意味
第2号被保険者とは、介護保険法において市町村の区域内に住所を有する40歳以上65歳未満の医療保険加入者をいい、老化に起因する特定疾病が原因で要介護・要支援状態になった場合に介護サービスを受けられる介護保険の被保険者である。
介護保険は40歳から保険料を負担するが、65歳未満の現役世代が実際にサービスを使えるのは限られた場合だけである。第2号被保険者は40歳以上65歳未満の医療保険加入者で、脳血管疾患や初老期の認知症、末期がんなど老化に起因する16の特定疾病が原因のときに限り給付を受けられる。
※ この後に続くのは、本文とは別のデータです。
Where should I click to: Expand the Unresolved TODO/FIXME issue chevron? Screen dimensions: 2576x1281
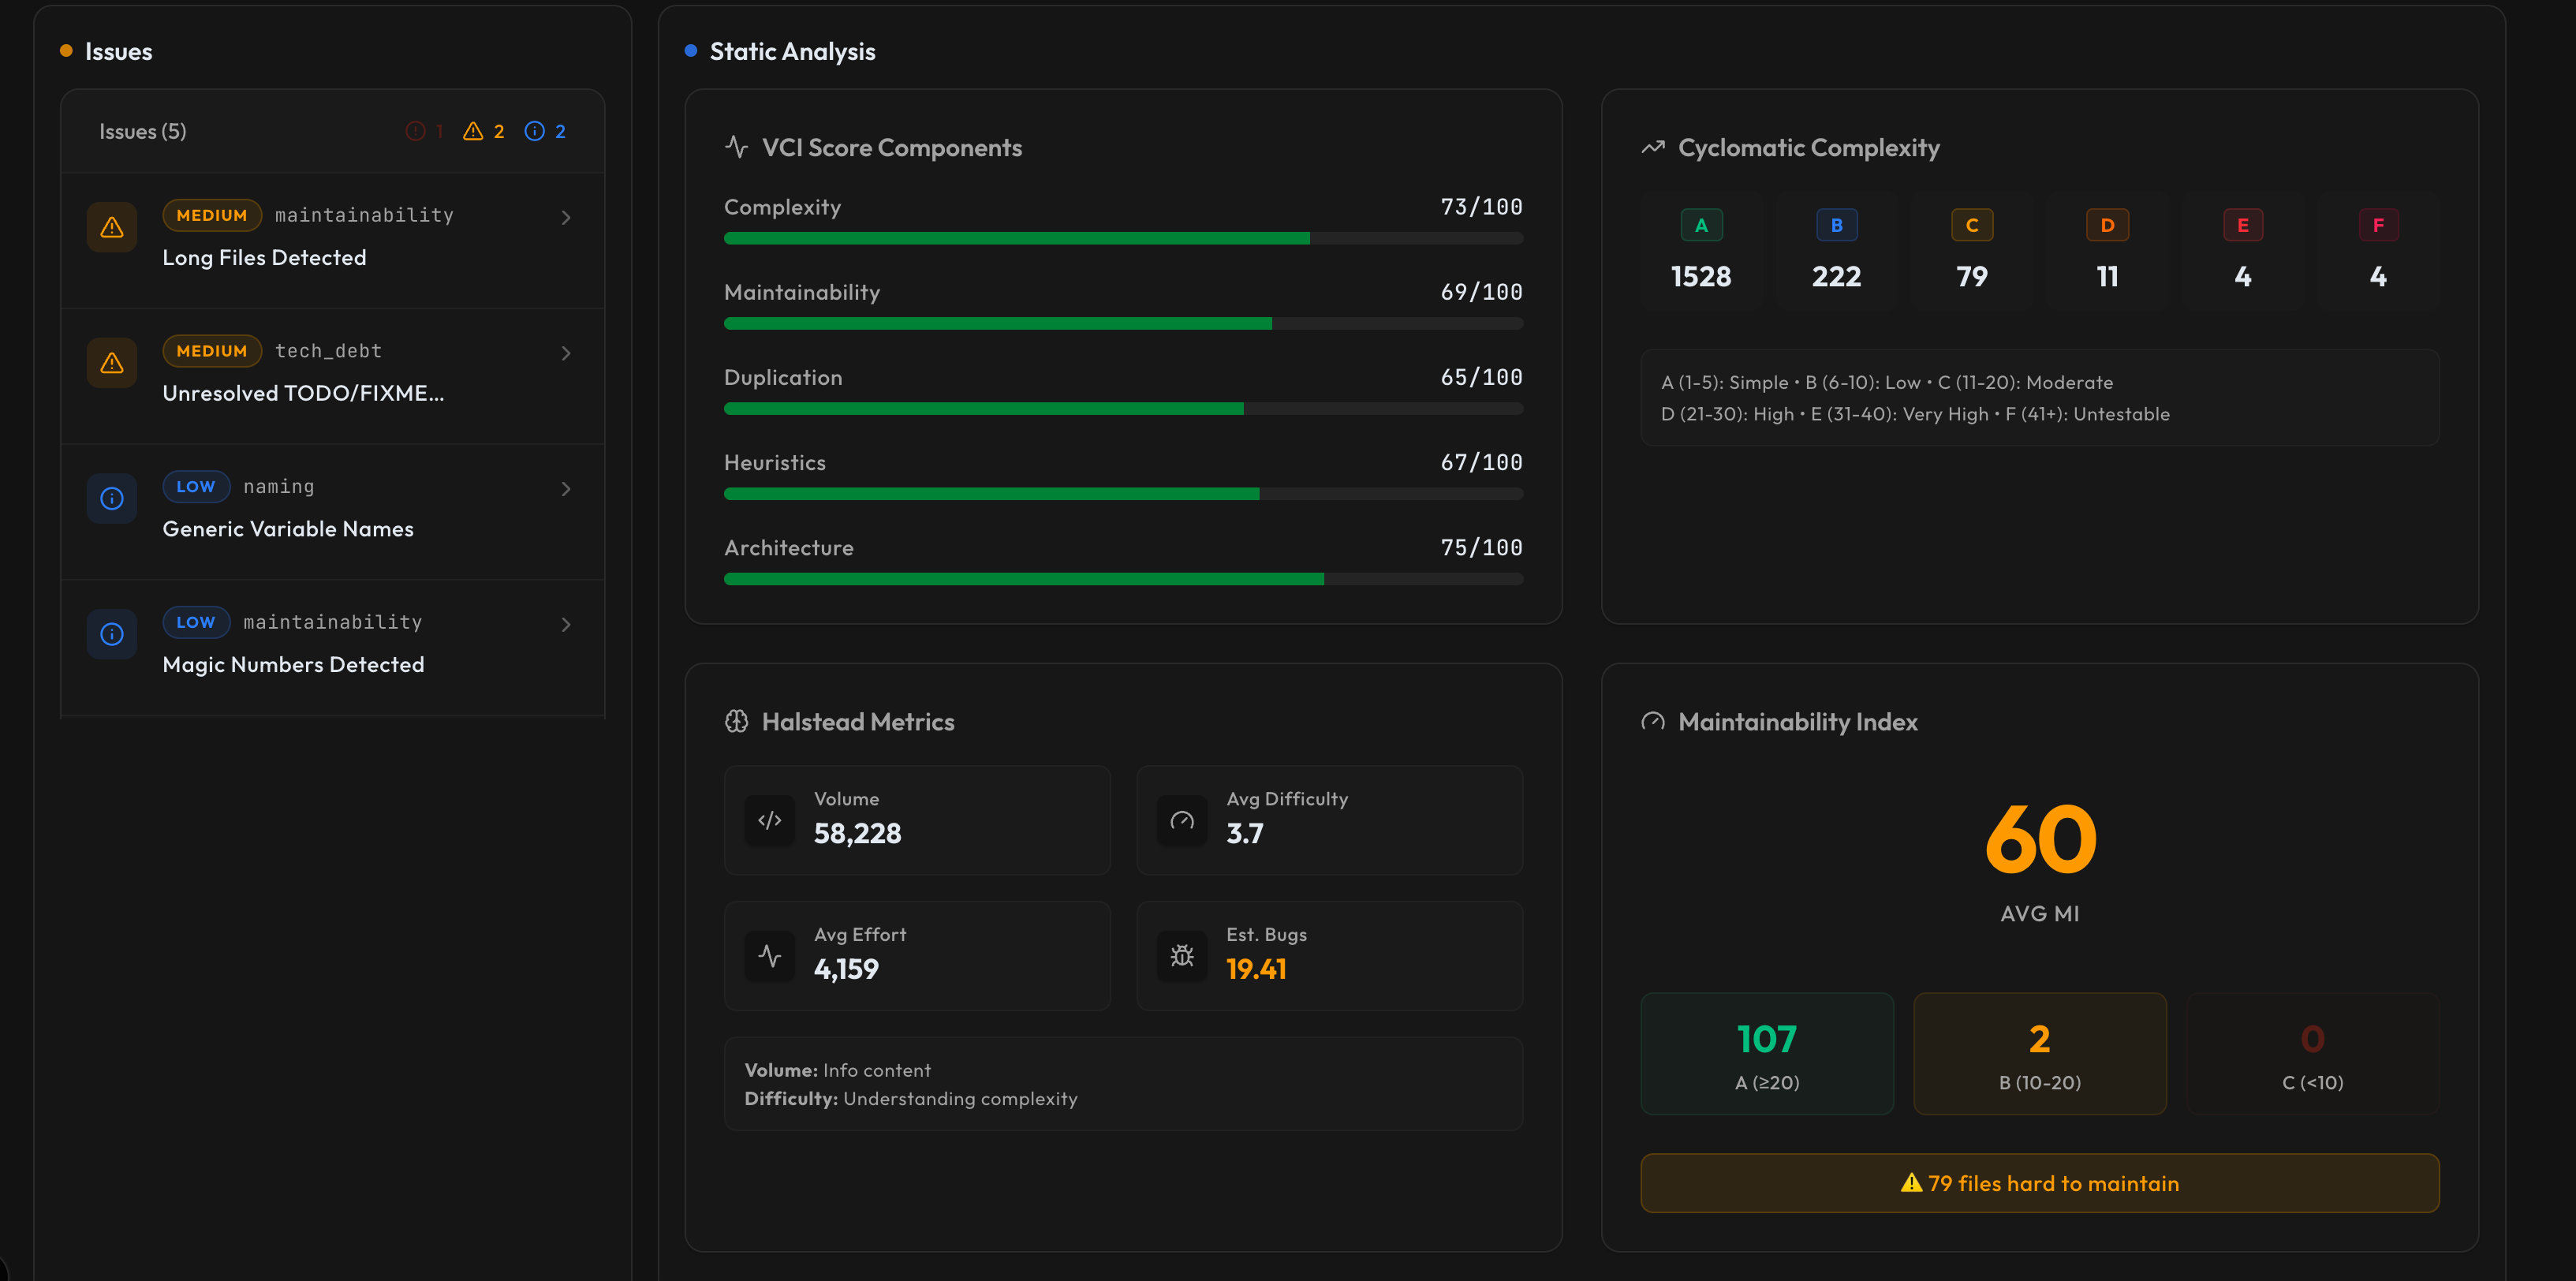(566, 354)
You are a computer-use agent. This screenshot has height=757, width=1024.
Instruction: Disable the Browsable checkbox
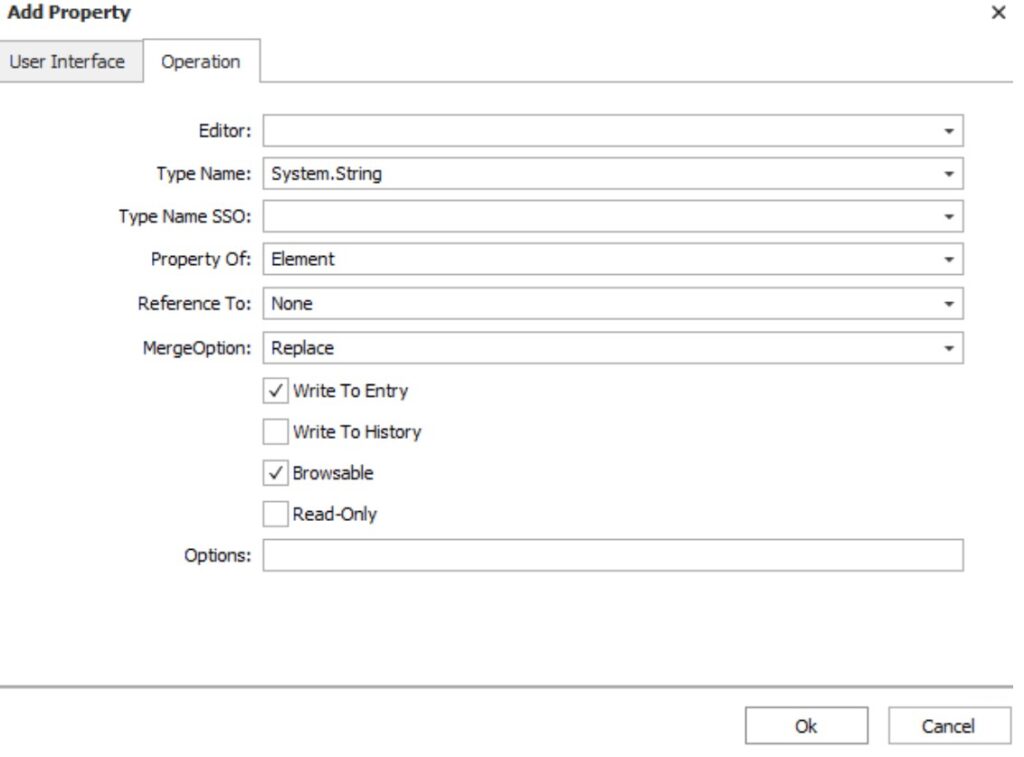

交通事故による障害など特定疾病以外が原因では、たとえ要介護状態でも介護保険は使えず、障害福祉サービス等で対応することになる。保険料は加入する医療保険の保険料に上乗せして徴収される点も、年金天引き等の第1号被保険者と異なり、両者は対をなす区分である。
特定疾病という入口の制約
第2号被保険者の最大の特徴は、給付を受けられる原因が16の特定疾病に限定される点にある。これらは末期がん、関節リウマチ、筋萎縮性側索硬化症、初老期の認知症、脳血管疾患など、加齢に伴って生じやすい病気で、若くしてこれらに罹患した場合に介護保険でカバーする趣旨である。逆にいえば、事故や先天的な障害など特定疾病以外を原因とする要介護状態は対象外で、その場合は障害福祉サービスで支えることになり、窓口ではどちらの制度が適用されるかの見極めが要る。保険料は医療保険者が医療保険料と一体で徴収し全国で調整するため、市町村ごとの介護保険事業計画で個別に料率を定める第1号とは仕組みが異なる。40歳という負担開始年齢と特定疾病という給付制約の組み合わせが、現役世代の介護保険の位置づけを特徴づける。